→ Consignes de l'exercice:
- 1) D'après l'extrait sur le parlement, dans quel but le parlement est-il institué ?
- 2) Poursuivez, s'il vous plaît, l'extrait sur le parlement à partir de l'endroit où il s'arrête.

→ Extrait:
═══
I. Un déclin au service de l’efficacité
A. L’agencement institutionnel
traditionnel et ses lacunes
1. La répartition traditionnelle des
rôles institutionnels
Le parlement est institué pour consentir
à l’impôt au nom de la nation. Cependant la philosophie des Lumières envisage,
dans une démocratie, le parlement non comme un simple lieu de débat, mais comme
un lieu de travail à part entière. Et cela parce qu’il est originellement le
seul organe dont les acteurs procèdent directement du peuple. Dans cette
optique, le gouvernement n’est qu’un appendice chargé d’exécuter les décisions
des représentants du peuple. D’ailleurs, en régime parlementaire
moniste (aujourd’hui la règle en pratique, dès lors que le chef d’Etat n’a plus
nulle part de réelle latitude dans le choix du Premier Ministre, à l’exception
notable de la V° République), cet organe titulaire du pouvoir exécutif, qui
contrôle à ce titre l’administration du pays, est investi par le parlement et
révocable à tout moment par lui.
Dès lors le parlement est placé au
centre du dispositif institutionnel de l’Etat. Il remplit en premier lieu une
fonction de légitimation démocratique, en tant qu’il est le lieu organisé du
débat public national, et procède (pour une chambre au moins s’il est bicaméral)
═══
→ Matériel fourni:
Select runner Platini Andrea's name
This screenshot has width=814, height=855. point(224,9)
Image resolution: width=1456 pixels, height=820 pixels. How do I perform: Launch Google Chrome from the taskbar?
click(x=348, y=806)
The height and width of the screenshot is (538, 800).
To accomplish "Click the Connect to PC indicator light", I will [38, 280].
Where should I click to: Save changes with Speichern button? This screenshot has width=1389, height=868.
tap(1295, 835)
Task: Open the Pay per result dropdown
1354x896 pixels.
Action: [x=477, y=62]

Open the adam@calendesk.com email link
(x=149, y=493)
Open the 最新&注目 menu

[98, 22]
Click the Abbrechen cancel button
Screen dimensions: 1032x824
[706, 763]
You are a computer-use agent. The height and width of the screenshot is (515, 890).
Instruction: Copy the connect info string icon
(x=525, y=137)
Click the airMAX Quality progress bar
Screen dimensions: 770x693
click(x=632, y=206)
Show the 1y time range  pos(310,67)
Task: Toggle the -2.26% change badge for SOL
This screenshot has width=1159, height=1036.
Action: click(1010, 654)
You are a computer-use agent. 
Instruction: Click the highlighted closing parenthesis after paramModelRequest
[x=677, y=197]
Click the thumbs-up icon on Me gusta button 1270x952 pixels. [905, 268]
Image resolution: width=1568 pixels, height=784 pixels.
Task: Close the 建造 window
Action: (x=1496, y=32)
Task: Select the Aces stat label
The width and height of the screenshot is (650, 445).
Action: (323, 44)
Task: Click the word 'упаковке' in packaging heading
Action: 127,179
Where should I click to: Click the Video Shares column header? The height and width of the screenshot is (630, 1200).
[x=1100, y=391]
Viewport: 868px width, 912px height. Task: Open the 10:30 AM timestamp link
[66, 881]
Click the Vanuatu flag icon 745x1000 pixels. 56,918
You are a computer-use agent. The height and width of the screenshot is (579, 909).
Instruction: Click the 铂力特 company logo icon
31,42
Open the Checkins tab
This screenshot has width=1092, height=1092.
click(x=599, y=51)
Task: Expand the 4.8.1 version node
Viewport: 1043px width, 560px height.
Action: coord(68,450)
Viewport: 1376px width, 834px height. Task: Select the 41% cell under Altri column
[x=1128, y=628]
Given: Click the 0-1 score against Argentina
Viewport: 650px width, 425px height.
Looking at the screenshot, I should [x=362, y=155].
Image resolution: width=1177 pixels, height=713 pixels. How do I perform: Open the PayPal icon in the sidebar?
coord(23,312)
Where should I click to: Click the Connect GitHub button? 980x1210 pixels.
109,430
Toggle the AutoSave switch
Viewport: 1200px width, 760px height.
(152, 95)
═══
→ Réponses dans l'ordre:
- 1) Pour consentir à l'impôt au nom de la nation.

- 2)
du peuple. Ainsi, le parlement est dans l’imagerie nationale l’institution qui
concentre la légitimité démocratique. Il remplit également un rôle de
recrutement et de socialisation des élites dirigeantes, appelées à faire partie
de l’exécutif. Seuls la France et les Pays-Bas ont introduit l’incompatibilité
entre les fonctions de parlementaire et de membre du gouvernement à ce jour ;
cependant même dans ces pays, les ministres sont pour la plupart issus des rangs
du Parlement (ils démissionnent de leur poste dans ce cas), et à plus forte
raison dans les pays où le cumul des deux fonctions est permis. La fonction
décisionnelle est bien entendu au cœur de la problématique ici abordée. Les
parlements s’identifient avec la fonction législative qui constitue en principe
leur mission principale. Ils préparent traditionnellement les lois, dont le soin
de l’application est laissé aux gouvernements subordonnés. Subordination qui
tient à la fonction de contrôle de l’exécutif dévolue aux parlements, contrôle
(par diverses commissions, d’enquête, d’application des lois...) pouvant
déboucher sur la mise en cause de la responsabilité politique du gouvernement
par le vote d’une motion de censure.
2. dérives parlementaristes ;
inadaptation face aux nouveaux enjeux
Trois types de contraintes déterminent
le pouvoir du parlement et sa latitude d’action. Le cadre constitutionnel
d’abord, qui le circonscrit plus ou moins dans une mission précise. La variable
politique, ensuite, et notamment le système partisan structuré par la vie
politique, qui influe sur la vie parlementaire selon qu’il est éclaté ou
bipolarisé. Enfin, la variable procédurale (règles du travail parlementaire :
durée des sessions, latitude dans le droit d’amendement etc.).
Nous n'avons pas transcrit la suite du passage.